Stored data:
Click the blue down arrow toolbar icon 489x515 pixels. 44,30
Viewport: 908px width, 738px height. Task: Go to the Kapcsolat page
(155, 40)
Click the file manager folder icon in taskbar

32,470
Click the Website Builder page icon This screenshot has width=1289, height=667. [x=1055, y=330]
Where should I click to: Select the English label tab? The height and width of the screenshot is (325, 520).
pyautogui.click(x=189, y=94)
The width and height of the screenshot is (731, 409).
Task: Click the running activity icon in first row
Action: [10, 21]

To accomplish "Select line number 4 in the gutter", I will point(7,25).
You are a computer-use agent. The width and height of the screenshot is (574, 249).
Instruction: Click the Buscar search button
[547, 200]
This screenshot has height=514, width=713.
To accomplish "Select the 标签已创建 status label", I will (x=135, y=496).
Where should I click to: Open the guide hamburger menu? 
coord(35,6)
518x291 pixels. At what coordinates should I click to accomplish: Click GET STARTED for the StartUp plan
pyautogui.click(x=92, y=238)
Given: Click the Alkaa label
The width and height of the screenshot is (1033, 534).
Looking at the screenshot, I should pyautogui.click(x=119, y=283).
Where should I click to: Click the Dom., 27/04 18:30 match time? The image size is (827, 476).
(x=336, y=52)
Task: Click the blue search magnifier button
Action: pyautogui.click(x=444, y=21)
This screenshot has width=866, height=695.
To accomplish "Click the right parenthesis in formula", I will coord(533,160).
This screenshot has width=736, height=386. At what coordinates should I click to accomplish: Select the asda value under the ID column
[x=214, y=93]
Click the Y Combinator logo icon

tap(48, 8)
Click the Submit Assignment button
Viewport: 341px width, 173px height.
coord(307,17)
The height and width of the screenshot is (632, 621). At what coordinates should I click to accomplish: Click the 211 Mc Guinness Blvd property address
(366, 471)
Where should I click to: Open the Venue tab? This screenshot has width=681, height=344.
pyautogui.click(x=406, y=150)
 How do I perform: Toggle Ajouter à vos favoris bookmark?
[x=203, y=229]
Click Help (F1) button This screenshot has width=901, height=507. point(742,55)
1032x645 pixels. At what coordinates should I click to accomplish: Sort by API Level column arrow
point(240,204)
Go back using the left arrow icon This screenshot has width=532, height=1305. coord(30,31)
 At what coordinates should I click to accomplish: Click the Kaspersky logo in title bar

Activity: Set down an exact copy of the entries above.

Answer below:
Click the blue down arrow toolbar icon 489x515 pixels. 44,30
Viewport: 908px width, 738px height. Task: Go to the Kapcsolat page
(155, 40)
Click the file manager folder icon in taskbar

32,470
Click the Website Builder page icon This screenshot has width=1289, height=667. [x=1055, y=330]
Where should I click to: Select the English label tab? The height and width of the screenshot is (325, 520).
pyautogui.click(x=189, y=94)
The width and height of the screenshot is (731, 409).
Task: Click the running activity icon in first row
Action: [10, 21]

To accomplish "Select line number 4 in the gutter", I will point(7,25).
You are a computer-use agent. The width and height of the screenshot is (574, 249).
Instruction: Click the Buscar search button
[547, 200]
This screenshot has height=514, width=713.
To accomplish "Select the 标签已创建 status label", I will (x=135, y=496).
Where should I click to: Open the guide hamburger menu? 
coord(35,6)
518x291 pixels. At what coordinates should I click to accomplish: Click GET STARTED for the StartUp plan
pyautogui.click(x=92, y=238)
Given: Click the Alkaa label
The width and height of the screenshot is (1033, 534).
Looking at the screenshot, I should pyautogui.click(x=119, y=283).
Where should I click to: Click the Dom., 27/04 18:30 match time? The image size is (827, 476).
(x=336, y=52)
Task: Click the blue search magnifier button
Action: pyautogui.click(x=444, y=21)
This screenshot has width=866, height=695.
To accomplish "Click the right parenthesis in formula", I will coord(533,160).
This screenshot has width=736, height=386. At what coordinates should I click to accomplish: Select the asda value under the ID column
[x=214, y=93]
Click the Y Combinator logo icon

tap(48, 8)
Click the Submit Assignment button
Viewport: 341px width, 173px height.
coord(307,17)
The height and width of the screenshot is (632, 621). At what coordinates should I click to accomplish: Click the 211 Mc Guinness Blvd property address
(366, 471)
Where should I click to: Open the Venue tab? This screenshot has width=681, height=344.
pyautogui.click(x=406, y=150)
 How do I perform: Toggle Ajouter à vos favoris bookmark?
[x=203, y=229]
Click Help (F1) button This screenshot has width=901, height=507. point(742,55)
1032x645 pixels. At what coordinates should I click to accomplish: Sort by API Level column arrow
point(240,204)
Go back using the left arrow icon This screenshot has width=532, height=1305. coord(30,31)
 At what coordinates should I click to accomplish: Click the Kaspersky logo in title bar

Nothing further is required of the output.